**SHORT PROBLEM**
Which institutions are named in the interview passage about OXH Gallery? List each one.

**DOCUMENT PASSAGE**
AS: The conversation of motherhood is closely linked to your mission, what collaborations are you planning?

OR: Not shying away from the complexities of women working in the arts, OXH Gallery’s partnership with Florida’s first and only women’s museum, Museum of Motherhood, which highlights m/others and others in the arts, science and herstory making waves and changing narratives reflects the gallery’s intention to cultivate friendships and visibility beyond ideological and geographical limitations in order to create the nexus of women-inspired art and culture in our world today.

The We Build Tampa Bay initiative—creating culture beyond the bridges—focuses on MOM’s 2025 Academic & Arts 20th Anniversary Conference (March 14-16th) supported by a generous partnership with USF (St Pete & Tampa). The culmination of conference activities is presented by OXH Gallery, followed by the MoM Art Auction launch event in collaboration with the gallery and international artists, activists, and academics taking place on March 18th.

AS: How can artists get involved with your incredible initiative?

**PROVIDED DATA**
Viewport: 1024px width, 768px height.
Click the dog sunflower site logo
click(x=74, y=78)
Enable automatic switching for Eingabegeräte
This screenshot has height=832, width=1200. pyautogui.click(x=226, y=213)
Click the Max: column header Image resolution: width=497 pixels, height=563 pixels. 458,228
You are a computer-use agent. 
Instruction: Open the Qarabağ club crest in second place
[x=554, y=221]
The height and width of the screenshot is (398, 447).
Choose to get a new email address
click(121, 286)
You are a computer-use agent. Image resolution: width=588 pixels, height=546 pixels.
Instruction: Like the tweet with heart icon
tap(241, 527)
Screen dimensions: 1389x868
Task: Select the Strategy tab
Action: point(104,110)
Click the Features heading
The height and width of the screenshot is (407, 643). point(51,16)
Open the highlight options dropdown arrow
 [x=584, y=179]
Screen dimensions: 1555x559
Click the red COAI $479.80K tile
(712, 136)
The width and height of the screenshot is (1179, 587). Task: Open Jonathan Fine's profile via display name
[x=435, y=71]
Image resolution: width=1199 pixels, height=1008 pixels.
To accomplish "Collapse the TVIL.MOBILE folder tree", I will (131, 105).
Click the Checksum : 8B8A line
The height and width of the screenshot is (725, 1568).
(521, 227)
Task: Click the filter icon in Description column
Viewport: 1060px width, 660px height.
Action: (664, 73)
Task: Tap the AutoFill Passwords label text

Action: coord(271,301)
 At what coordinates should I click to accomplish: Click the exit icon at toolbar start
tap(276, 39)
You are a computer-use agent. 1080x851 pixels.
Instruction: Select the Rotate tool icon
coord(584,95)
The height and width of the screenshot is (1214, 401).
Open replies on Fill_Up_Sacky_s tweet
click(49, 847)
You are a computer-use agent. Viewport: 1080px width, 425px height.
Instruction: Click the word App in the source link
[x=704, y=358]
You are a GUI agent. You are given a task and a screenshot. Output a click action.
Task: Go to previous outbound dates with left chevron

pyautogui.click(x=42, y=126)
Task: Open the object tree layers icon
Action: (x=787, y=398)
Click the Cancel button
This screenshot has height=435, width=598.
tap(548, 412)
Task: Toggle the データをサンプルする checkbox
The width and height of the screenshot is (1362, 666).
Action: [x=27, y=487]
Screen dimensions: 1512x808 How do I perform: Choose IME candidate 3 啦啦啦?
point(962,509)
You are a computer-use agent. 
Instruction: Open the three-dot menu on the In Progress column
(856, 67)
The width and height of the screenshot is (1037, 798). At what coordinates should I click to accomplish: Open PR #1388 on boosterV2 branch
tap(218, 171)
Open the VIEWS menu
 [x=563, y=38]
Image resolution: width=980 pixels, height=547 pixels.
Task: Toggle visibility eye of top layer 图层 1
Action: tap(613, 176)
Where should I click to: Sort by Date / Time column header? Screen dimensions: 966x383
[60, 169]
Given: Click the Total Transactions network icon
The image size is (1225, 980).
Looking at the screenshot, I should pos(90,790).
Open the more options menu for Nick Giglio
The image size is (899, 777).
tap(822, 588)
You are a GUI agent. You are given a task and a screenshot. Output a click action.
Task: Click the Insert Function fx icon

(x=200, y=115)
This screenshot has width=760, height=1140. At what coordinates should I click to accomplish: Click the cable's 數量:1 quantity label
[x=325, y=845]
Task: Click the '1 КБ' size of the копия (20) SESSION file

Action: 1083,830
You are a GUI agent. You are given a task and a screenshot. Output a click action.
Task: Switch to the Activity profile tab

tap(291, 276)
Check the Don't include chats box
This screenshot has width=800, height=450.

**TASK OUTPUT**
- OXH Gallery
- Museum of Motherhood (MOM)
- USF (St Pete & Tampa)